The first moment I saw you my sweet boy, my heart stopped beating and in that moment all the worry and fear that I had felt after receiving your diagnosis, ceased to exist. No matter how much I tried to prepare myself for all the worst outcomes and how much I tried to educate myself on what it would be like to have a child with special needs,Trisomy 21(Down Syndrome), and congenital heart defects. Nothing could have prepared me for how much I would love you and how nothing else seemed to matter after meeting you for the first time. No matter how much I tried to prepare myself, it was all erased in that moment that I first saw your face.

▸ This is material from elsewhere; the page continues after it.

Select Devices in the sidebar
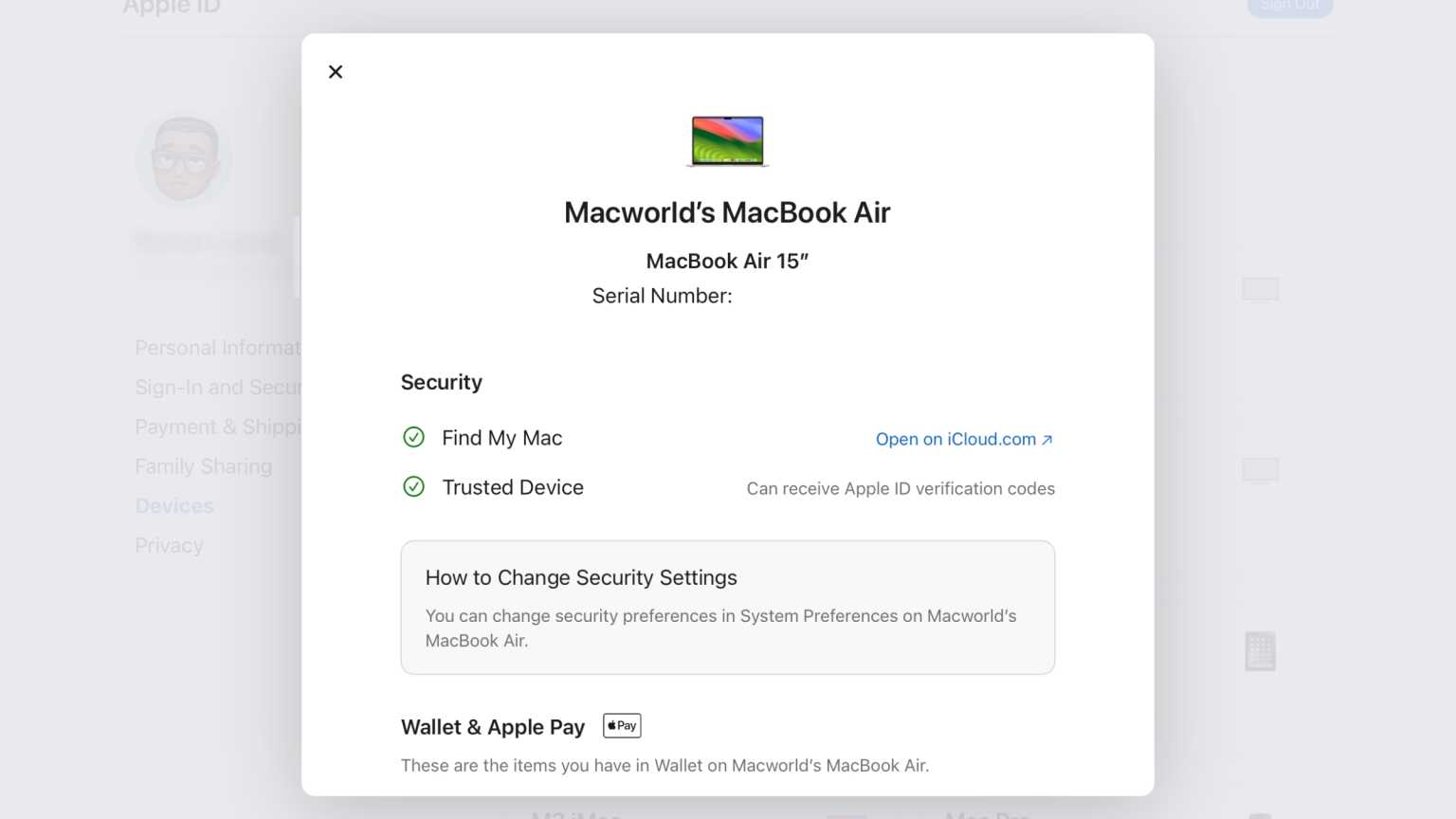The image size is (1456, 819). (174, 505)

Those beautiful eyes and those pouty lips, to those perfectly manicured long fingernails, and that dimple in your chin. Everything about you was shear perfection. I was never taught to judge someone by their looks but boy of boy I couldn’t help but judge the beauty of everything about you. Everytime I look at you my heart skips a beat and my breathing gets a little heavier and my knees a little weaker. Oh and that smile! That smile is what gives me the strength I need to get through. That smile is like a bright and sunny day when it’s raining and completely gray. Just the way you smile with everything going on and the way nothing phases you gives me the inspiration and motivation I need to carry me forward. I remember when you were first born not being able to hold you for 5 days.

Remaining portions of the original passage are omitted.